- **Short task**
Format all the lines of the material below as a numbered list, leaving out any blank lines.

* Start Input material *

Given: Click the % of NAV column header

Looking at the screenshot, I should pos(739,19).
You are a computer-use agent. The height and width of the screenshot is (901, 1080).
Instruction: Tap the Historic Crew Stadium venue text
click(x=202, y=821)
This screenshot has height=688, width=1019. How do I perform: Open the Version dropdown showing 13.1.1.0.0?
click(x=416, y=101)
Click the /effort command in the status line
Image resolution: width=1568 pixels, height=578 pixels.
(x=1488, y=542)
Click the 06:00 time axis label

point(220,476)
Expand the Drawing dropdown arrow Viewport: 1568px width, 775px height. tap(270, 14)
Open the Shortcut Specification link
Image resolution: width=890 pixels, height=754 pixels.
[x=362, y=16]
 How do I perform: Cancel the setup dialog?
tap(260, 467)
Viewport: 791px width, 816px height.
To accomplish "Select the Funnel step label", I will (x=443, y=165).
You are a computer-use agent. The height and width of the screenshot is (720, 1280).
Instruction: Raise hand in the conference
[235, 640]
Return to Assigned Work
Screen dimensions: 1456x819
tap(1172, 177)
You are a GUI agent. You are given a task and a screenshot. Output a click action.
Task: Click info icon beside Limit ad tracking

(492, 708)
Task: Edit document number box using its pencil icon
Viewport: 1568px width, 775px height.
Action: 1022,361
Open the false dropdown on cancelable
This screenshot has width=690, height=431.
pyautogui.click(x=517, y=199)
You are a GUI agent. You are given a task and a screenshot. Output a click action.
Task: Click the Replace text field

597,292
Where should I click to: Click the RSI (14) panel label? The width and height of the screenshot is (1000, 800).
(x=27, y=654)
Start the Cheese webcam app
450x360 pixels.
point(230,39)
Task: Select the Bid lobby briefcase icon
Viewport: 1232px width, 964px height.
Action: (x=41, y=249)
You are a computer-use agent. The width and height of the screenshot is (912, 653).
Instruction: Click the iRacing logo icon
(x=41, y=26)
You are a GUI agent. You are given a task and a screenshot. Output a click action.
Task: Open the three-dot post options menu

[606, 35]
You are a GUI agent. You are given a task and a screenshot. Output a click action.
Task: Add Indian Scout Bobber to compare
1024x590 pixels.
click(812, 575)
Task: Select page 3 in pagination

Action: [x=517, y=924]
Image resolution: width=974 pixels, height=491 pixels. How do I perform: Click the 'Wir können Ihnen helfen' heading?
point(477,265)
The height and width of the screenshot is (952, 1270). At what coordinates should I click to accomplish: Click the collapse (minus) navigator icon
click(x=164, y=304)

* End Input material *

- **The response**
1. Given: Click the % of NAV column header
2. Looking at the screenshot, I should pos(739,19).
3. You are a computer-use agent. The height and width of the screenshot is (901, 1080).
4. Instruction: Tap the Historic Crew Stadium venue text
5. click(x=202, y=821)
6. This screenshot has height=688, width=1019. How do I perform: Open the Version dropdown showing 13.1.1.0.0?
7. click(x=416, y=101)
8. Click the /effort command in the status line
9. Image resolution: width=1568 pixels, height=578 pixels.
10. (x=1488, y=542)
11. Click the 06:00 time axis label
12. point(220,476)
13. Expand the Drawing dropdown arrow Viewport: 1568px width, 775px height. tap(270, 14)
14. Open the Shortcut Specification link
15. Image resolution: width=890 pixels, height=754 pixels.
16. [x=362, y=16]
17.  How do I perform: Cancel the setup dialog?
18. tap(260, 467)
19. Viewport: 791px width, 816px height.
20. To accomplish "Select the Funnel step label", I will (x=443, y=165).
21. You are a computer-use agent. The height and width of the screenshot is (720, 1280).
22. Instruction: Raise hand in the conference
23. [235, 640]
24. Return to Assigned Work
25. Screen dimensions: 1456x819
26. tap(1172, 177)
27. You are a GUI agent. You are given a task and a screenshot. Output a click action.
28. Task: Click info icon beside Limit ad tracking
29. (492, 708)
30. Task: Edit document number box using its pencil icon
31. Viewport: 1568px width, 775px height.
32. Action: 1022,361
33. Open the false dropdown on cancelable
34. This screenshot has width=690, height=431.
35. pyautogui.click(x=517, y=199)
36. You are a GUI agent. You are given a task and a screenshot. Output a click action.
37. Task: Click the Replace text field
38. 597,292
39. Where should I click to: Click the RSI (14) panel label? The width and height of the screenshot is (1000, 800).
40. (x=27, y=654)
41. Start the Cheese webcam app
42. 450x360 pixels.
43. point(230,39)
44. Task: Select the Bid lobby briefcase icon
45. Viewport: 1232px width, 964px height.
46. Action: (x=41, y=249)
47. You are a computer-use agent. The width and height of the screenshot is (912, 653).
48. Instruction: Click the iRacing logo icon
49. (x=41, y=26)
50. You are a GUI agent. You are given a task and a screenshot. Output a click action.
51. Task: Open the three-dot post options menu
52. [606, 35]
53. You are a GUI agent. You are given a task and a screenshot. Output a click action.
54. Task: Add Indian Scout Bobber to compare
55. 1024x590 pixels.
56. click(812, 575)
57. Task: Select page 3 in pagination
58. Action: [x=517, y=924]
59. Image resolution: width=974 pixels, height=491 pixels. How do I perform: Click the 'Wir können Ihnen helfen' heading?
60. point(477,265)
61. The height and width of the screenshot is (952, 1270). At what coordinates should I click to accomplish: Click the collapse (minus) navigator icon
62. click(x=164, y=304)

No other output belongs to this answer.